Present the entries as a numbered list, one line of text per item, leaving out blank lines and the pictures.

——

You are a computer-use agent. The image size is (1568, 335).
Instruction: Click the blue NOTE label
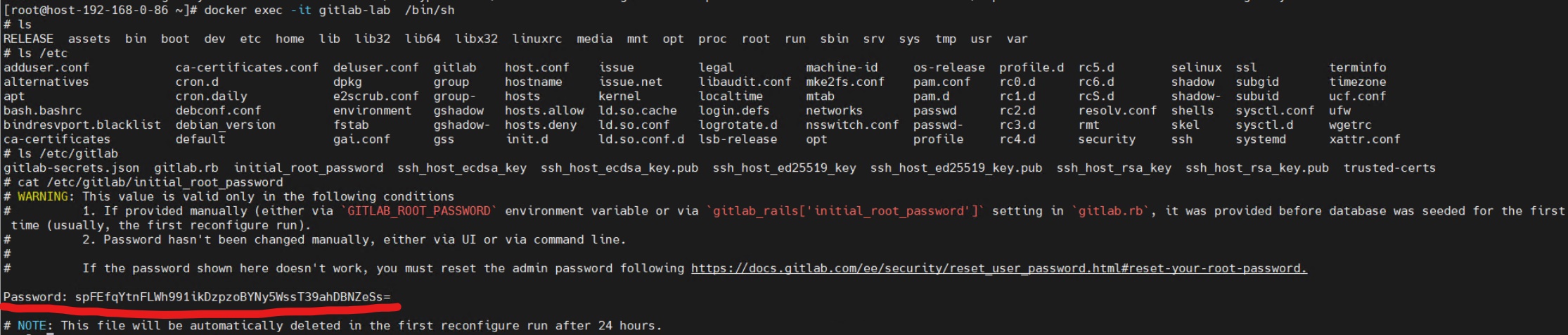pos(32,325)
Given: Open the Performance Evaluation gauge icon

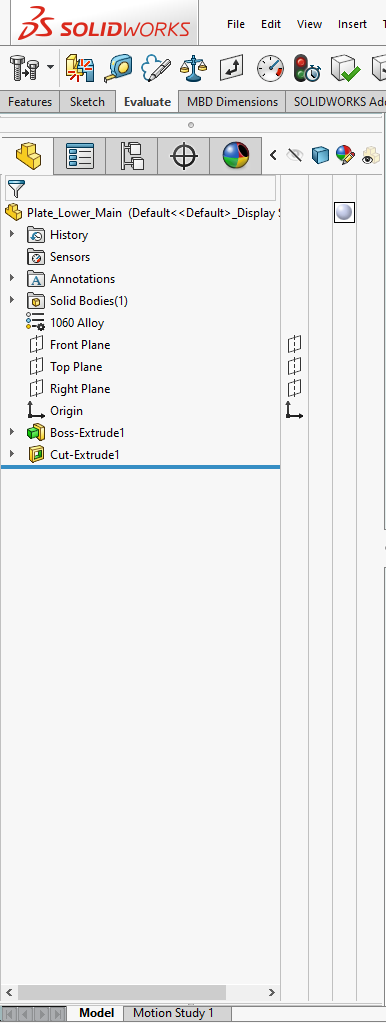Looking at the screenshot, I should pyautogui.click(x=271, y=66).
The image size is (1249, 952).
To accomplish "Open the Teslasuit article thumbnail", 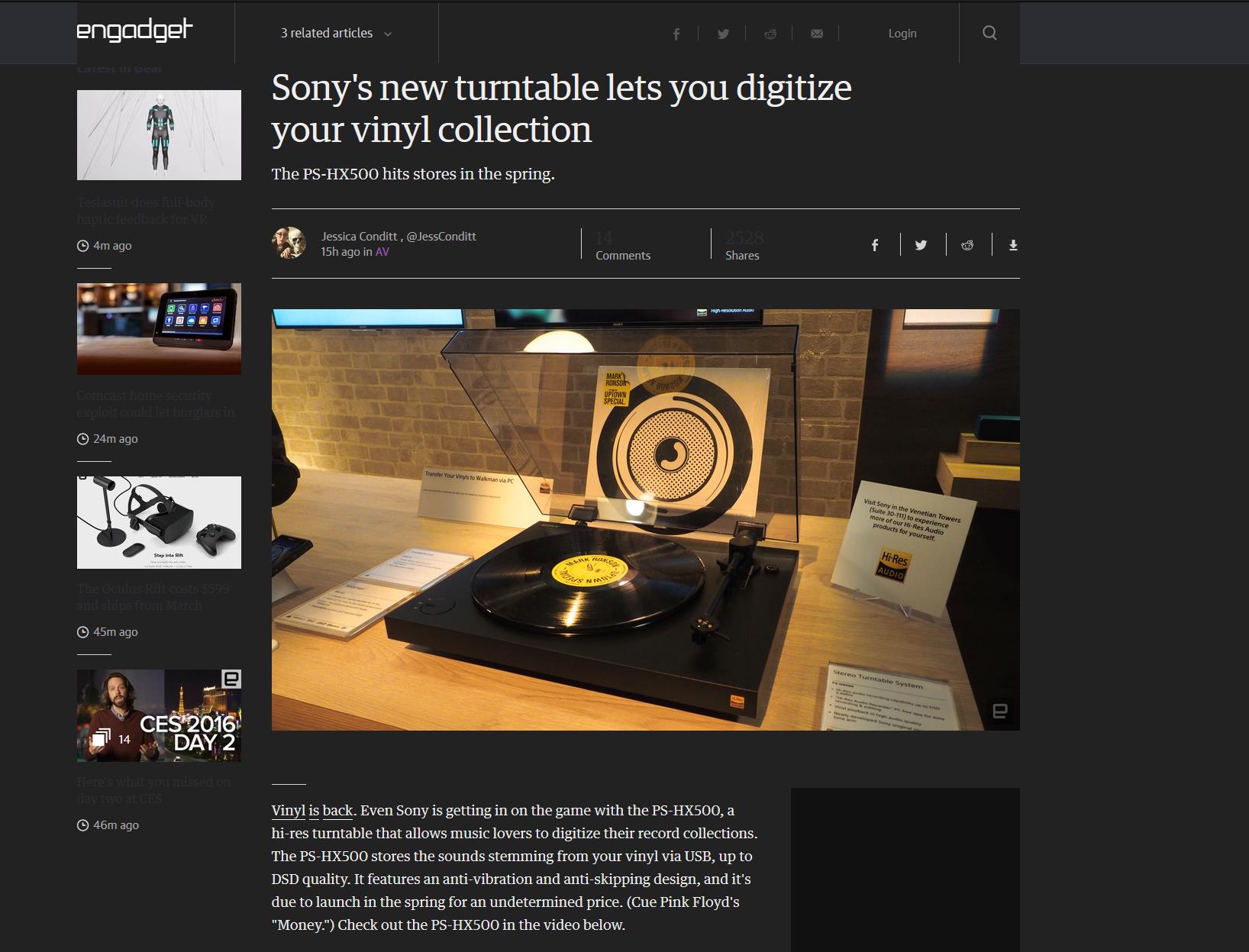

——

▸ Exercise solution
1. You are a computer-use agent. The image size is (1568, 335).
2. Instruction: Click the blue NOTE label
3. pos(32,325)
4. Given: Open the Performance Evaluation gauge icon
5. Looking at the screenshot, I should pyautogui.click(x=271, y=66).
6. The image size is (1249, 952).
7. To accomplish "Open the Teslasuit article thumbnail", 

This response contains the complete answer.